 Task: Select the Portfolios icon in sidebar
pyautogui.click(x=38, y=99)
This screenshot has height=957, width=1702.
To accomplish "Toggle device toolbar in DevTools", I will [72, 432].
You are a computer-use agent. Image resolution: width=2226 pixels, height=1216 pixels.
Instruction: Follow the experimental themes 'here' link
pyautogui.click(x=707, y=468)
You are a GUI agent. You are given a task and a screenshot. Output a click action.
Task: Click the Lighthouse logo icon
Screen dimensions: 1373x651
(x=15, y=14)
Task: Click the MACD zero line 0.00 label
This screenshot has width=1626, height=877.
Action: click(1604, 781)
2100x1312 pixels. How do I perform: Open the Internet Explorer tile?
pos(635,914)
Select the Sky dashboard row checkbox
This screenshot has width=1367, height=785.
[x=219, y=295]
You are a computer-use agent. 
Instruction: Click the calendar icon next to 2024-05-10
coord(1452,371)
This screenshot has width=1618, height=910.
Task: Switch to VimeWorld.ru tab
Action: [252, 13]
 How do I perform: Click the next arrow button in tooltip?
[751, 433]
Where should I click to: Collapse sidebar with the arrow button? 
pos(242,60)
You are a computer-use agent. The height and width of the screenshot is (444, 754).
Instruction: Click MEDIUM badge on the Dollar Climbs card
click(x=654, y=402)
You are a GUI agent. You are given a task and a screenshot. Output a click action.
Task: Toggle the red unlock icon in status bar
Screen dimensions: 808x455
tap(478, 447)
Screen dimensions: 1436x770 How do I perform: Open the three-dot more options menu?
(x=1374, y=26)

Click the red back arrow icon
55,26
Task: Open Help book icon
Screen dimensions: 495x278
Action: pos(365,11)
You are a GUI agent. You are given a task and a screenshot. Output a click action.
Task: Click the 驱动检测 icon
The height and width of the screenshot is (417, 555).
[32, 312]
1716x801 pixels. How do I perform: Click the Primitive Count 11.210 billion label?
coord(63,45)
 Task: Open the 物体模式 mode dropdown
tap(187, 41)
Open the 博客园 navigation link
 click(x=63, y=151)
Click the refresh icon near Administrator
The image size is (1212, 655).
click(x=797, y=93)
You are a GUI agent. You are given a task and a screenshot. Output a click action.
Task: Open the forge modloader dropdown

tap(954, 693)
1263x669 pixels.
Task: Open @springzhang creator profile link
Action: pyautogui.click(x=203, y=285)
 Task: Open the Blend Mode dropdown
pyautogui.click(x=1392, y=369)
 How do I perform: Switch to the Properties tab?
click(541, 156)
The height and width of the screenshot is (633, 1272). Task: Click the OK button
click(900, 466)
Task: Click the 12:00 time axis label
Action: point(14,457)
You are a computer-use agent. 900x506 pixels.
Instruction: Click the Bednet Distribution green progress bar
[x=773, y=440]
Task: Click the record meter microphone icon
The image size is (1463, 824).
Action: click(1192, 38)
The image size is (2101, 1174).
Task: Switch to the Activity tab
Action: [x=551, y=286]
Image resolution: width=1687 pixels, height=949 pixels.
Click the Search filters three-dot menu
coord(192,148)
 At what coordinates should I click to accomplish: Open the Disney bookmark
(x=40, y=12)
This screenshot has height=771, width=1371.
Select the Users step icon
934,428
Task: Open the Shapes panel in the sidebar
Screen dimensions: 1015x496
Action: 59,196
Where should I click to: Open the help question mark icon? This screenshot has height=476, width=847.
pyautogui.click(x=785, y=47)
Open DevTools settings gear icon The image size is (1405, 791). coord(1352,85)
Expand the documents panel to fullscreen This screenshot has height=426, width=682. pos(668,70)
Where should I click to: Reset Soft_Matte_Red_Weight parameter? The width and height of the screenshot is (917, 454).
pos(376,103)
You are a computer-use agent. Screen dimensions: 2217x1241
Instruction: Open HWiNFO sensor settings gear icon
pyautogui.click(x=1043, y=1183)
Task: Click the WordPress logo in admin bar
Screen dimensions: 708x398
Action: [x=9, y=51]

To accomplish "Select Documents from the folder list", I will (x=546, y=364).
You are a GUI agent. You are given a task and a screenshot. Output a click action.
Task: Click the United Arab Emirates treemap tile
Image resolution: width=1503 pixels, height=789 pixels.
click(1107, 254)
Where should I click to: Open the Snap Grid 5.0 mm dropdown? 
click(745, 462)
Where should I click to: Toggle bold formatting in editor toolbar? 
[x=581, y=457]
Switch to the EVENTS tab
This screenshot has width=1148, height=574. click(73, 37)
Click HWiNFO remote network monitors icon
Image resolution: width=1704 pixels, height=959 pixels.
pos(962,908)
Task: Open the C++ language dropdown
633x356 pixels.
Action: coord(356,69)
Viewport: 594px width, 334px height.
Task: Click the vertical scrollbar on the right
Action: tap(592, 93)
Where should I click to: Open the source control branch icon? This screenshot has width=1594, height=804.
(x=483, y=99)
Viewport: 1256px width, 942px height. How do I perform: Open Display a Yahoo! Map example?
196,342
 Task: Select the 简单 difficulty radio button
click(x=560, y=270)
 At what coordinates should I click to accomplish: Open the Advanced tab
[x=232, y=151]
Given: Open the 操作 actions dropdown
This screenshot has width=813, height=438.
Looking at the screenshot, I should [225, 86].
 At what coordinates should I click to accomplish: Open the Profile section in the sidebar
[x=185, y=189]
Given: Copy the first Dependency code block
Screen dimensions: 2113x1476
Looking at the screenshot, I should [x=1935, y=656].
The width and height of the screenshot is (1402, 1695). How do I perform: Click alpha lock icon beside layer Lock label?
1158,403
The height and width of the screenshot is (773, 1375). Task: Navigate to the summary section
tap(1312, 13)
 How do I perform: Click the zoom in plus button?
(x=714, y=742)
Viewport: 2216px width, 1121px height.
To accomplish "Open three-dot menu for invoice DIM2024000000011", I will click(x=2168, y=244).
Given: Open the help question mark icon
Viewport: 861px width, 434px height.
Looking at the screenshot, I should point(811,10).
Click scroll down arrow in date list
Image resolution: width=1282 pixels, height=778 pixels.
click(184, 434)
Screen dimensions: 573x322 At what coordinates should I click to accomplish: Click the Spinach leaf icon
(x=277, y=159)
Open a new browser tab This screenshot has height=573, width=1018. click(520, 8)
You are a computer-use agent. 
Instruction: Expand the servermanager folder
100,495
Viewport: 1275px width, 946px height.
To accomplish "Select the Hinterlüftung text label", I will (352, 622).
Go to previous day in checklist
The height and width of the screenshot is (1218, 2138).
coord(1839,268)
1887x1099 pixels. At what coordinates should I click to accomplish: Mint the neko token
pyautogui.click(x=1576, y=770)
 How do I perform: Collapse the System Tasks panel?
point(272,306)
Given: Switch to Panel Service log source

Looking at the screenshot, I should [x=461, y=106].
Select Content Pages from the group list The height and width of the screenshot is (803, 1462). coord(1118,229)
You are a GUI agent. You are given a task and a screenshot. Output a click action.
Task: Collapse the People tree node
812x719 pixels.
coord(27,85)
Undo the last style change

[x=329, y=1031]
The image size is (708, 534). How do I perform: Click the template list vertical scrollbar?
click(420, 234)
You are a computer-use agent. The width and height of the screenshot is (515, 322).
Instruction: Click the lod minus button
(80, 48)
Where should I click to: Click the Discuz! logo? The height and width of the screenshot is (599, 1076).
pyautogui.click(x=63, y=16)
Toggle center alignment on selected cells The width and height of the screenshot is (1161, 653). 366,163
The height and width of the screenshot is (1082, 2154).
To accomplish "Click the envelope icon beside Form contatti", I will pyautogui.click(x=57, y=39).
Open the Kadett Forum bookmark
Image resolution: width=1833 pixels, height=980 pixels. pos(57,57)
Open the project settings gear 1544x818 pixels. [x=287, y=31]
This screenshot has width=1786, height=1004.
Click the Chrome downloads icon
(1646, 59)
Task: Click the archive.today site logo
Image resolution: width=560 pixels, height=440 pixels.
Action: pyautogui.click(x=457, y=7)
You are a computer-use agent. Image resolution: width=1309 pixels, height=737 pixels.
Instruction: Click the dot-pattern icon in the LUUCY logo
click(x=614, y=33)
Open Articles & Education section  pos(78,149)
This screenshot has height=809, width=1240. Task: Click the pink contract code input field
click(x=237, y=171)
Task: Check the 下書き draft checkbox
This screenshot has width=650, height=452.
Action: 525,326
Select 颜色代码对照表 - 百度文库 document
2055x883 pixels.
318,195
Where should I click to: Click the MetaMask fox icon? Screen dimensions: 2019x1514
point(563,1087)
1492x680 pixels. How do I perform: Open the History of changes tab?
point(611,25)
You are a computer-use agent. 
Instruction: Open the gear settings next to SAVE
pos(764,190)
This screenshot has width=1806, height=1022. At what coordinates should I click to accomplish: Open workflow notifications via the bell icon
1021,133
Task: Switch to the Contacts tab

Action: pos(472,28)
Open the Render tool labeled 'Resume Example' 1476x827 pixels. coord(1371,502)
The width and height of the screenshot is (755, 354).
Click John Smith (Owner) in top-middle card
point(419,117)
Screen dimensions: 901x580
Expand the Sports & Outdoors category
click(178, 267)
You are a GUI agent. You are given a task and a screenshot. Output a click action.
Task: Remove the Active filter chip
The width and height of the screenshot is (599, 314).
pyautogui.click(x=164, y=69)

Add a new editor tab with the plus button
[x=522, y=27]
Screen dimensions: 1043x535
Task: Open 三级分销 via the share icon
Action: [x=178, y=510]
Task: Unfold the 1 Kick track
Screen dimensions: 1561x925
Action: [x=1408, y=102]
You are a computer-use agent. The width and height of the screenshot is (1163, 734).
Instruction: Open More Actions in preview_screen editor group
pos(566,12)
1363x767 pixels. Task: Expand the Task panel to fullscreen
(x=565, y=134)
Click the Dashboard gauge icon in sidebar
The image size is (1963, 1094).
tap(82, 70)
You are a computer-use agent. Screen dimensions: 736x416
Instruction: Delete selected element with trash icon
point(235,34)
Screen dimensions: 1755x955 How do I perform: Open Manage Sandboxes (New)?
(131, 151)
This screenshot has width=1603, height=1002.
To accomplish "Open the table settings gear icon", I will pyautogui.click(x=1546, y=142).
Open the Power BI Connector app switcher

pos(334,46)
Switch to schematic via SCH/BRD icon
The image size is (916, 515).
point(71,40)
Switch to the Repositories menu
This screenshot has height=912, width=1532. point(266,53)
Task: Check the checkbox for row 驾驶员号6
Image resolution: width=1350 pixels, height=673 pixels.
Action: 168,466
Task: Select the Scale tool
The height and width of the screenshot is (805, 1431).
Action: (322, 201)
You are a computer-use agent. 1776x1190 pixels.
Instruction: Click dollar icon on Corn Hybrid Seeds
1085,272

== Task requirements ==
The lines you need are those with the word "DevTools"; list them from the entries.

== Expected answer ==
To accomplish "Toggle device toolbar in DevTools", I will [72, 432].
Open DevTools settings gear icon The image size is (1405, 791). coord(1352,85)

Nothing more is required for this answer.